• Instructions to follow: Search the records below for the word "thumbnail" and show every line where it occurs.

• Data for analysis:
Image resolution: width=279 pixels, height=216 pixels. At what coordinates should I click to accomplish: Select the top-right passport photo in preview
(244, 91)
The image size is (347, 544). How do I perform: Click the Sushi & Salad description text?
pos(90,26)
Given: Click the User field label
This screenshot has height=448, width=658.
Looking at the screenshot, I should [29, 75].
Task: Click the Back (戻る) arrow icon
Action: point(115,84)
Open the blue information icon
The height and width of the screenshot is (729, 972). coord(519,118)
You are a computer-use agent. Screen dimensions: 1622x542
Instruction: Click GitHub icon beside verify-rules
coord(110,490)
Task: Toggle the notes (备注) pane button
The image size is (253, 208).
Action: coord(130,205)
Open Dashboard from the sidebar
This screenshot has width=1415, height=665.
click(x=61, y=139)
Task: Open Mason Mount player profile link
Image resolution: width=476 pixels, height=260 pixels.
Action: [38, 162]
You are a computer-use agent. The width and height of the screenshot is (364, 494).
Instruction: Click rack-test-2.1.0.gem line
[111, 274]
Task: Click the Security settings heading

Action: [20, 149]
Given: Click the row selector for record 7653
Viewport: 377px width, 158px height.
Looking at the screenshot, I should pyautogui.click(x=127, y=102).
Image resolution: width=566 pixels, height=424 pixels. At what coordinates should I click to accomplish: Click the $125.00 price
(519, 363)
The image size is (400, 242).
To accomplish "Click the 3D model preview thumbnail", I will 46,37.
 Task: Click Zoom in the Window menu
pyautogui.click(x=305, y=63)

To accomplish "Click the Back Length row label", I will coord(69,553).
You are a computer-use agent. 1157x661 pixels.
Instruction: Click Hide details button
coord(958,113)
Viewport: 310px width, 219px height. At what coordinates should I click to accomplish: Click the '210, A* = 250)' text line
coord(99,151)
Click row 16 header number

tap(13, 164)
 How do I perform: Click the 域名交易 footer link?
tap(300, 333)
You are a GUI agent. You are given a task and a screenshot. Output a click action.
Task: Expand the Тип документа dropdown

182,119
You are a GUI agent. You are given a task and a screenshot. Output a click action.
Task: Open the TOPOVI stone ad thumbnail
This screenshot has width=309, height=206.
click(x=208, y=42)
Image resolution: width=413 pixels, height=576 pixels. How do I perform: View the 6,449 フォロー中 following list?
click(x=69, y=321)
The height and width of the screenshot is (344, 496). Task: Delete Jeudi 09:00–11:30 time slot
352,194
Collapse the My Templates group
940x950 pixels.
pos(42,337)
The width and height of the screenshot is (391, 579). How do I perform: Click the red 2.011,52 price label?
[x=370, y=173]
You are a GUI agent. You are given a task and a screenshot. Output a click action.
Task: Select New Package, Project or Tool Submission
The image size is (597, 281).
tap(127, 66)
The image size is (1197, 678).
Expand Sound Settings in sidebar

• Answer to the problem:
To accomplish "Click the 3D model preview thumbnail", I will 46,37.
Task: Open the TOPOVI stone ad thumbnail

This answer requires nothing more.